The scourge of plastic pollution in the world’s oceans has become a mainstream ‘hot topic’ since Sir David Attenborough devoted an episode of Blue Planet II to this subject, but now scientists are concerned that the scale of plastic debris is being underestimated worldwide.
Dr Jennifer Lavers, from the Institute for Marine and Antarctic Studies at the University of Tasmania, has been leading studies of Australia’s remote Cocos (Keeling) Islands and has estimated the beaches are smothered with more than 414 million pieces of plastic.
In the study, published in the journal Scientific Reports, the research team calculated there was more than 238 tonnes of plastic, including a staggering 977,000 shoes – mostly flip-flops – and some 373,000 toothbrushes.
As staggering as these figures are, what is most shocking is that they believe their findings are actually conservative, and that potentially some 93 percent of plastic pollution is out of sight under the sand.

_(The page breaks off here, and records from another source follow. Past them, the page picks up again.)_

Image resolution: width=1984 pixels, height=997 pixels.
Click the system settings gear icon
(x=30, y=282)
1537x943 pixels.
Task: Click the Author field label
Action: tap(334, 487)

Dr Laver, who has avoided plastic in her own life for the past ten years, said she hopes that her findings will bring home to people that prevention is far better than cure when it comes to plastics. “In over a decade, I’ve never used a plastic toothbrush, and I don’t use plastic bags of any shape, size or source. It’s no longer a conscious decision – it’s just part of my day-to-day life. At first, it’s hard, and you have to think about it, but then you don’t think about it anymore. I just don’t use plastic anymore. I just don’t.”